#### EXERCISE DETAILS
For the material below, output exactly the span from the line with "Chrome logo icon" to the line with "Given: Collapse the", including both, and nothing besides.

((

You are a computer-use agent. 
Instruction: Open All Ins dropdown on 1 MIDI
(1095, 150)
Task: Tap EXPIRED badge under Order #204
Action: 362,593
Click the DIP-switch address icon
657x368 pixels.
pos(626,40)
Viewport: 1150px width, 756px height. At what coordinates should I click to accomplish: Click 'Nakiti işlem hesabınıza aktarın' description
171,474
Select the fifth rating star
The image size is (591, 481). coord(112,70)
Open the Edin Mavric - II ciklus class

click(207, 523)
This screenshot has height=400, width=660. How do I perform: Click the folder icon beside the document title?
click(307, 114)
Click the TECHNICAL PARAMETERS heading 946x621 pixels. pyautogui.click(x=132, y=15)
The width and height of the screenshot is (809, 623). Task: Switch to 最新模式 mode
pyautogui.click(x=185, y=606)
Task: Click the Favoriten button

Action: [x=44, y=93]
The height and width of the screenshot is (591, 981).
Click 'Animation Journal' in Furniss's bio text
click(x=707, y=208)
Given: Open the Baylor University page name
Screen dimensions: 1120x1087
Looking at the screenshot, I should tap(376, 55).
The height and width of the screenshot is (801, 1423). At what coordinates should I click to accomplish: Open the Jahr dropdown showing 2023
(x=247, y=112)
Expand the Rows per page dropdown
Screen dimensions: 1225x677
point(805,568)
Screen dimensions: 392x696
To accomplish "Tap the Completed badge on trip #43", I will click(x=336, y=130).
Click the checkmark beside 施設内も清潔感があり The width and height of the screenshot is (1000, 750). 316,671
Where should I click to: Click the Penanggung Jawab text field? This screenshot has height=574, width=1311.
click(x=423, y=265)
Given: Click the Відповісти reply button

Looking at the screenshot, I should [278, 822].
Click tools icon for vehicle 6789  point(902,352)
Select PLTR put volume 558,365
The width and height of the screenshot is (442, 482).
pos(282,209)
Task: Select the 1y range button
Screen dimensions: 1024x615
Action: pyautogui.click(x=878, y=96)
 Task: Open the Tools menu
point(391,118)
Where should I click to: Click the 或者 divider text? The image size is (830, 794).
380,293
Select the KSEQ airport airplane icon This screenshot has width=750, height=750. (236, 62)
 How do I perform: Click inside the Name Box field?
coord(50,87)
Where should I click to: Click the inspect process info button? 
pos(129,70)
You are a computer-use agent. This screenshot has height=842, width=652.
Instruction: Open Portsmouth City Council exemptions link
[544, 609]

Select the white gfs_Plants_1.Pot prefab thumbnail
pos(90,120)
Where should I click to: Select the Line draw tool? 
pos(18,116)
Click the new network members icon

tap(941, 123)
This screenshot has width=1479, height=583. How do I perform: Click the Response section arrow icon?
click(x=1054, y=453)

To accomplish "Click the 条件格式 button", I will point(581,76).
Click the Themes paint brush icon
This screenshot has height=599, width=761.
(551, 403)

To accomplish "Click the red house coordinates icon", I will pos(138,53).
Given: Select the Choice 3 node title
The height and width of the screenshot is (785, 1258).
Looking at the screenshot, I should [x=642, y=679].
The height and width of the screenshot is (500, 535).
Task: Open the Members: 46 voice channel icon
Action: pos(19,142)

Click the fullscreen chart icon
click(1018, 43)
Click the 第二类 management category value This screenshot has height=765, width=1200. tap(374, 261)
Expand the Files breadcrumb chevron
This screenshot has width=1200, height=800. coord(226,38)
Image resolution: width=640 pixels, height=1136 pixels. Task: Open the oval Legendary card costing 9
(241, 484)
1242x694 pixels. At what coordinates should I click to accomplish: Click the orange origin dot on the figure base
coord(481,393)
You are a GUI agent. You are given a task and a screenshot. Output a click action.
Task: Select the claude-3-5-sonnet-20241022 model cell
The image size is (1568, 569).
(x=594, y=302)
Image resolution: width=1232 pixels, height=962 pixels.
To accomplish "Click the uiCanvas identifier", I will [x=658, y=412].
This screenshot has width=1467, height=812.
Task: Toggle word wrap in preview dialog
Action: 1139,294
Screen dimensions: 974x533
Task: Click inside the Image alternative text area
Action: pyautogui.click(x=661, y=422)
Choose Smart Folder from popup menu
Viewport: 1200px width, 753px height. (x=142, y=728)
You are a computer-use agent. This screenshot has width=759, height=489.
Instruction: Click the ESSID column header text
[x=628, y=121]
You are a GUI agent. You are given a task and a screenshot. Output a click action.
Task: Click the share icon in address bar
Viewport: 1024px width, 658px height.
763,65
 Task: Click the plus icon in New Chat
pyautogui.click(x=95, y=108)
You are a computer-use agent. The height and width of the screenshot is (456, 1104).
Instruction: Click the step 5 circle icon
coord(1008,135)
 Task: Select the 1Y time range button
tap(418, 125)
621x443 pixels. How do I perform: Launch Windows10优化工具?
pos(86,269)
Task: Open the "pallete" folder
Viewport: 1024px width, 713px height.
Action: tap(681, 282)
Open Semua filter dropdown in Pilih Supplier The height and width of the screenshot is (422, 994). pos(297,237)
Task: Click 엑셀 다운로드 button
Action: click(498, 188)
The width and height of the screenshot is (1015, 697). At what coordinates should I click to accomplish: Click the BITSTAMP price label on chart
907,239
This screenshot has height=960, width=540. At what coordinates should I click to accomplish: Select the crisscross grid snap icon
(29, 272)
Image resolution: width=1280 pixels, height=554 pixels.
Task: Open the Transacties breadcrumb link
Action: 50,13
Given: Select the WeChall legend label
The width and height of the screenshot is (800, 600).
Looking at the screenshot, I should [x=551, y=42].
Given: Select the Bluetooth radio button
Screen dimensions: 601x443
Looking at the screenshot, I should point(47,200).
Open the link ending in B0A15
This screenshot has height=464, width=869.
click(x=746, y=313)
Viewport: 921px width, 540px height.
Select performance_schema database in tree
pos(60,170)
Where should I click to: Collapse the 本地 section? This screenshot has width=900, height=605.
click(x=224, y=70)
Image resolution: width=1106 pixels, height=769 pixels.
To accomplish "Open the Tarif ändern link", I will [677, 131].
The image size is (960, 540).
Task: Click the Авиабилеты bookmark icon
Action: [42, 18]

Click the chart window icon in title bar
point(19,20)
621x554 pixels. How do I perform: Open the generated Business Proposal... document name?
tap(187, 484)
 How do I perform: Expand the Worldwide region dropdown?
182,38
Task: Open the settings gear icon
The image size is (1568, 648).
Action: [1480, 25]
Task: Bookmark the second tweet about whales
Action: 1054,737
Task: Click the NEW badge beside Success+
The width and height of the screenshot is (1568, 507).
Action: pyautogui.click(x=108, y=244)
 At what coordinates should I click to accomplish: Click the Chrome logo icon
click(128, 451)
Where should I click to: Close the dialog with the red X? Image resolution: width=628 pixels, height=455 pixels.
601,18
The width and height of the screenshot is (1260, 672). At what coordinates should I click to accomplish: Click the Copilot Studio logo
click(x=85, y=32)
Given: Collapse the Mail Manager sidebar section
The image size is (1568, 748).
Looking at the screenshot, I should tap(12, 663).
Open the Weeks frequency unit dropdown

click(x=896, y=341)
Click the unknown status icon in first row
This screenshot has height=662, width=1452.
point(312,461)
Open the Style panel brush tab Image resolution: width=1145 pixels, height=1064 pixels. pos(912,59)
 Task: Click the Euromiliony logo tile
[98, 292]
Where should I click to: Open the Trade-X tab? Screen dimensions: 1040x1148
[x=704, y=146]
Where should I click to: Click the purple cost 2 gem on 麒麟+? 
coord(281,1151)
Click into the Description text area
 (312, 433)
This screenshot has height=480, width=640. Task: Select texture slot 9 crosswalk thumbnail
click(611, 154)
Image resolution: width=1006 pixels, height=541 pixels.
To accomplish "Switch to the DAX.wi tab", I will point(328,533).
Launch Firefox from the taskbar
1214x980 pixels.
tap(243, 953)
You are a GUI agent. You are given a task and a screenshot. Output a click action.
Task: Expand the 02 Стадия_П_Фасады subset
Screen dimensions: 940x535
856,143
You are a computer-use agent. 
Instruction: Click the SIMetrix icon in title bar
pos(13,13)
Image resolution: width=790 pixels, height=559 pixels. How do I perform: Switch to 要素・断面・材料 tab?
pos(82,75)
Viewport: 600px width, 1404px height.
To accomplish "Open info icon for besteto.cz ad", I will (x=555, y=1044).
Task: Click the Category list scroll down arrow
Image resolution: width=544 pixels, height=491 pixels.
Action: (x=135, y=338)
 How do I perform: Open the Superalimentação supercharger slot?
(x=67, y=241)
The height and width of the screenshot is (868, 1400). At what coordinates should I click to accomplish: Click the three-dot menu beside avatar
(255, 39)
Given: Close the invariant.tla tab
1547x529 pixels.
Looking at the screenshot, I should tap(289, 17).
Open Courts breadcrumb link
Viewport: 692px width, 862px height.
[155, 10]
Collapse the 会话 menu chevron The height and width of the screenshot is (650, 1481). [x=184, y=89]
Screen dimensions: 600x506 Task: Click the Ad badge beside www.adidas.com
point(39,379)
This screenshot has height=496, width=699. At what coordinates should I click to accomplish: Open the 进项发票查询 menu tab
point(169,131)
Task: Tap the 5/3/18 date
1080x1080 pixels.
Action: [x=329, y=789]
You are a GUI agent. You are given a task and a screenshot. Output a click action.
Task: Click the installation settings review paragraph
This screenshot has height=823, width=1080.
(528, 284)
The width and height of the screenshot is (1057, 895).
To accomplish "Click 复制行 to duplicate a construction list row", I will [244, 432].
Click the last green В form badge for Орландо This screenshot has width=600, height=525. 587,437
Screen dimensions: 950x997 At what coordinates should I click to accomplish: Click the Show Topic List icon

))

#### EXERCISE OUTPUT
 At what coordinates should I click to accomplish: Click the Chrome logo icon
click(128, 451)
Where should I click to: Close the dialog with the red X? Image resolution: width=628 pixels, height=455 pixels.
601,18
The width and height of the screenshot is (1260, 672). At what coordinates should I click to accomplish: Click the Copilot Studio logo
click(x=85, y=32)
Given: Collapse the Mail Manager sidebar section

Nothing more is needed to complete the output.